Your assignment. There is one span to output from the data below: the lines starting at the line with "A++ [link] (522, 60)" and ending at the line with "35 [link] (639, 2102)". Output it exactly, ends included, nothing more.

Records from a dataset

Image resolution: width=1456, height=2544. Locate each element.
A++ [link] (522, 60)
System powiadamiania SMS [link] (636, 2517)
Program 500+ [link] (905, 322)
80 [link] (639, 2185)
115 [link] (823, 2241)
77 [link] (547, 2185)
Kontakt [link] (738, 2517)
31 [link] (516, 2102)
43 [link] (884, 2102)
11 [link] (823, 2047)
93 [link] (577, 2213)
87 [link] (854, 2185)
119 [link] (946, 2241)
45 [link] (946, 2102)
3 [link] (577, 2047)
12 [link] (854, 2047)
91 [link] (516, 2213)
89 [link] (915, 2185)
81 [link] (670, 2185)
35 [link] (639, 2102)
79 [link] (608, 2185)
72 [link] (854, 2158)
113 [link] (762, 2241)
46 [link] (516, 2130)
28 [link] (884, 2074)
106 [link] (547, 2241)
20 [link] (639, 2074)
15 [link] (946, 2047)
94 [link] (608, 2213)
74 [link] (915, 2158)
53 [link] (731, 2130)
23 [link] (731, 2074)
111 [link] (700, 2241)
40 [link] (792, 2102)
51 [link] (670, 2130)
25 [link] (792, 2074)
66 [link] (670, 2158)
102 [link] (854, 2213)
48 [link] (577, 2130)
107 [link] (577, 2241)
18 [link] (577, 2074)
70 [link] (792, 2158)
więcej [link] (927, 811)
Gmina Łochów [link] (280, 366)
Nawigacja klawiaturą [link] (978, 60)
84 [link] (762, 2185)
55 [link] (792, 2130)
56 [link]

Solved exercise.
A++ [link] (522, 60)
System powiadamiania SMS [link] (636, 2517)
Program 500+ [link] (905, 322)
80 [link] (639, 2185)
115 [link] (823, 2241)
77 [link] (547, 2185)
Kontakt [link] (738, 2517)
31 [link] (516, 2102)
43 [link] (884, 2102)
11 [link] (823, 2047)
93 [link] (577, 2213)
87 [link] (854, 2185)
119 [link] (946, 2241)
45 [link] (946, 2102)
3 [link] (577, 2047)
12 [link] (854, 2047)
91 [link] (516, 2213)
89 [link] (915, 2185)
81 [link] (670, 2185)
35 [link] (639, 2102)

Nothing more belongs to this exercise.